Highlight-reel receptions became a daily occurrence. Hammond, Williams and Brown each caught a touchdown pass against the Cardinals last week. Look for Conley, who missed that game, to make his debut Friday. There’s not enough room on the roster for them all. One or two could find themselves on the practice squad or another NFL roster in a matter of weeks.
“Every kid we got out there got a chance to play and that might not be the case in every game,” wide receivers coach David Culley said. “But you’re going to get a chance to say if you can or cannot play in this league.”
3) Financial success hasn’t spoiled Justin Houston
Two weeks before camp, Houston signed the richest contract in Chiefs history, a six-year, $101 million deal that includes $52.5 million guaranteed.

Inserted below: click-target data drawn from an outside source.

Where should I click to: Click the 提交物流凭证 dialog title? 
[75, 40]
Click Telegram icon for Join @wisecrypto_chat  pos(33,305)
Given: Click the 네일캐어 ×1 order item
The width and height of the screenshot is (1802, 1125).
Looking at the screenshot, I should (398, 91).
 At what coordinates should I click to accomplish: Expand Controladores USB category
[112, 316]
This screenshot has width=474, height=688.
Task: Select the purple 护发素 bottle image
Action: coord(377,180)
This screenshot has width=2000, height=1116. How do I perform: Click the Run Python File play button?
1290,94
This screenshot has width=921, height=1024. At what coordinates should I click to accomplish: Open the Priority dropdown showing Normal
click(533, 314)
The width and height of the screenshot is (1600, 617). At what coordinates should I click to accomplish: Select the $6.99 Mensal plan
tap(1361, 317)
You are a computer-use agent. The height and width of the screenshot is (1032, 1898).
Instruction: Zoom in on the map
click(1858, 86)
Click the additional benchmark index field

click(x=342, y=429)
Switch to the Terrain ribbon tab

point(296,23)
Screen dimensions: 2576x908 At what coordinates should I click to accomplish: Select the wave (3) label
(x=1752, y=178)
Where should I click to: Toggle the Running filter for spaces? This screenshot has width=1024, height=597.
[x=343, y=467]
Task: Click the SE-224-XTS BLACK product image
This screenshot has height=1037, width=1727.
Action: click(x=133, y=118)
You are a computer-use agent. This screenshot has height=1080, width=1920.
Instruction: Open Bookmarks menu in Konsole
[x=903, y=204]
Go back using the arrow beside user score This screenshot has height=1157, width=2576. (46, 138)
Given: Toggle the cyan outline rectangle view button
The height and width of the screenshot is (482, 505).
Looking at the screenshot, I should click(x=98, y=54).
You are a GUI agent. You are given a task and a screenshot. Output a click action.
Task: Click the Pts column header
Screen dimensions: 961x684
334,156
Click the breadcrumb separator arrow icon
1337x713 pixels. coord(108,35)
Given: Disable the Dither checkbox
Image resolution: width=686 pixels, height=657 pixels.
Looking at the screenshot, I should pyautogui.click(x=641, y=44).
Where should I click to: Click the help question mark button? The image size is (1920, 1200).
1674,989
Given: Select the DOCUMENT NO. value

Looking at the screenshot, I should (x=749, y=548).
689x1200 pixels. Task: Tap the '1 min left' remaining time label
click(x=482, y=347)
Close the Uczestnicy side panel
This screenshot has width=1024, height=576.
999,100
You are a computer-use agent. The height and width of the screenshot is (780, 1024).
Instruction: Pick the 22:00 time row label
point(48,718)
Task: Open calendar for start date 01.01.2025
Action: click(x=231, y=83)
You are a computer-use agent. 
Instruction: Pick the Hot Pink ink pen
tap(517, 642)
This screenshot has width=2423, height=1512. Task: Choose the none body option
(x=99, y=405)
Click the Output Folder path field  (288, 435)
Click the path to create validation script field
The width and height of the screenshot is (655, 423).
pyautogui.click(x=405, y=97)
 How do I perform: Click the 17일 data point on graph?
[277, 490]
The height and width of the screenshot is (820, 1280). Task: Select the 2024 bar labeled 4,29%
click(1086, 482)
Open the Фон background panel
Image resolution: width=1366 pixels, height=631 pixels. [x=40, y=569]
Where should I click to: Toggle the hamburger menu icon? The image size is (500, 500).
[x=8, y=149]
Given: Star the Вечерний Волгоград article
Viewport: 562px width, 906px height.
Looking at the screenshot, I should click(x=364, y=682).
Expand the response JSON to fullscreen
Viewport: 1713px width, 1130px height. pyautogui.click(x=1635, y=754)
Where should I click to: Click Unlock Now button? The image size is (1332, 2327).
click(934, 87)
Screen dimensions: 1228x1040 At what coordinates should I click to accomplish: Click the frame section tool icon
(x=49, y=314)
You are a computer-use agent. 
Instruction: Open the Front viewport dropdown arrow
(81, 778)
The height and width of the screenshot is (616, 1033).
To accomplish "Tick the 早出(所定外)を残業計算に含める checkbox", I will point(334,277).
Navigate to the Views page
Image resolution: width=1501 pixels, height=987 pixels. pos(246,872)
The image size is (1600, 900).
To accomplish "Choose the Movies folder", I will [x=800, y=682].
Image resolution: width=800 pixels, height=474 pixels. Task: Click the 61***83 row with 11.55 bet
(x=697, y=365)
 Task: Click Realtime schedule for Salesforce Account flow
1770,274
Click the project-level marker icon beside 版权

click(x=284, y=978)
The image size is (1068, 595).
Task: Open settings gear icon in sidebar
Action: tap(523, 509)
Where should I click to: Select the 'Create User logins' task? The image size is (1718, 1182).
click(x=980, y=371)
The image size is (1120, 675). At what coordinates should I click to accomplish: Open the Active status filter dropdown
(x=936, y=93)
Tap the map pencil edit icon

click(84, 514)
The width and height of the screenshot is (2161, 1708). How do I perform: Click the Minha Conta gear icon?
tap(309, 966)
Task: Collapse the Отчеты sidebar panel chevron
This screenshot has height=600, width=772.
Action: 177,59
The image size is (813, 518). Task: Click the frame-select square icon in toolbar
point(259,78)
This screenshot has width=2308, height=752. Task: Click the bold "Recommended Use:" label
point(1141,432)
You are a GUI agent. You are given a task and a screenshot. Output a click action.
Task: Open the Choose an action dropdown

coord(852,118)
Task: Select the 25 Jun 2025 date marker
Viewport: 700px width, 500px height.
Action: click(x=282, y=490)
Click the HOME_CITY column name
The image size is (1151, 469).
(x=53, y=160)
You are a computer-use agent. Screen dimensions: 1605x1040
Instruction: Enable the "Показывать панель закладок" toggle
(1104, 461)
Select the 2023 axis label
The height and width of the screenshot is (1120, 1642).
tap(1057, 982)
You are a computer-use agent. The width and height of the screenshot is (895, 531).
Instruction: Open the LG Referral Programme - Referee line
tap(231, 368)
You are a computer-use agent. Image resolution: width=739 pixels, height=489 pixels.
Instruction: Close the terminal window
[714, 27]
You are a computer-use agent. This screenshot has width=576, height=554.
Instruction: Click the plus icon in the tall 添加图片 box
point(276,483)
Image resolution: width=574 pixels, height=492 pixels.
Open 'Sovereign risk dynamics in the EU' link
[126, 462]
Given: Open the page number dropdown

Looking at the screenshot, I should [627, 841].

Players have been known to use that deal as a mattress and relax. But Houston’s work ethic has drawn raves from coaches, They see no let-up in Houston, who topped the NFL with 22 sacks last season.
“I don’t see that, if anything he’s been the other way,” defensive coordinator Bob Sutton said. “He’s been very vocal, very involved getting everybody on the right page, the way we want to practice. When you have one of those guys, it’s such a plus for your team.”
4) Eric Berry’s workload will increase
Berry’s recovery from Hodgkin lymphoma is the NFL’s feel-good story of the preseason, and camp was Berry’s next step. He got in regular work, usually with the second team, but played only eight snaps in the preseason opener. The workload should increase Friday.
“This is really a chance to get back into football, the fundamentals of his position, and every day out there talking with him he’s becoming more comfortable,” Sutton said.
5) No joint practices while Reid is the coach
Joint practices can be lively as the punches thrown during the Cowboys-Rams and the Washington-Texans have proved. Reid said he’s not interested in sharing the practice field with another team.
“From a selfish standpoint, in today’s world with technology, there’s not a lot of secrets, and so really you have your coaching points and teaching points on the field,” Reid said. “I really don’t want anybody (else) hearing that. As much as I can keep in-house in today’s world, I’d like to do. I think you give up a little bit of that. It just isn’t my style.”